According to the BEAD application guidelines released with the NOFO, the LOI must include:

  • A statement that the Eligible Entity intends to participate in the program; 
  • Specific information to identify the agency, department, or office that will serve as the recipient of, and administering agent for, any BEAD Program award for the Eligible Entity. 
  • The main point of contact at the recipient and administering agency, department, or office for the purposes of the BEAD Program, with corresponding contact information (including an email address). 
  • Signature of the Governor or equivalent chief executive. 

The next step is for states to submit their requests for Initial Planning Funds through the NTIA online portal. The deadline for that – which provides states with up to $5 million in funds to support state broadband offices in the collection of broadband coverage data, outreach, asset mapping, employee training and other “pre-planning activities” – is August 15.

This part of the application process requires that states, U.S. territories, and Tribal governments submit the following:

A narrative project summary, an overview of the proposed project, including activities and intended outcomes associated with the project. The project summary should include an overview of how the applicant intends to use awarded funds, including indicating partners or subrecipients who may support the applicant to execute the funded activities.

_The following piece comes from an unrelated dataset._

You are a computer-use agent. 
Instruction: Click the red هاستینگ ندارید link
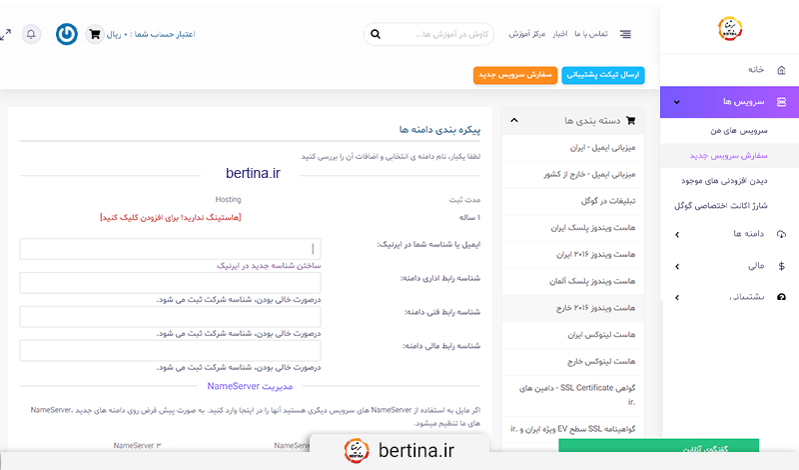[171, 217]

Applicants should provide a clear and compelling description of the project and should be clear about the project’s intended benefits—for example, outlining how the project will advance the objectives of the BEAD program as well as specific objectives outlined in the NOFO for Initial Planning Funds and Five-Year Action Plan.

Additionally, BEAD applicants are also required to submit a form that discloses any and all lobbying activities and certify “that Federal funds have not been used and will not be used for lobbying in connection with this request for Federal financial assistance.”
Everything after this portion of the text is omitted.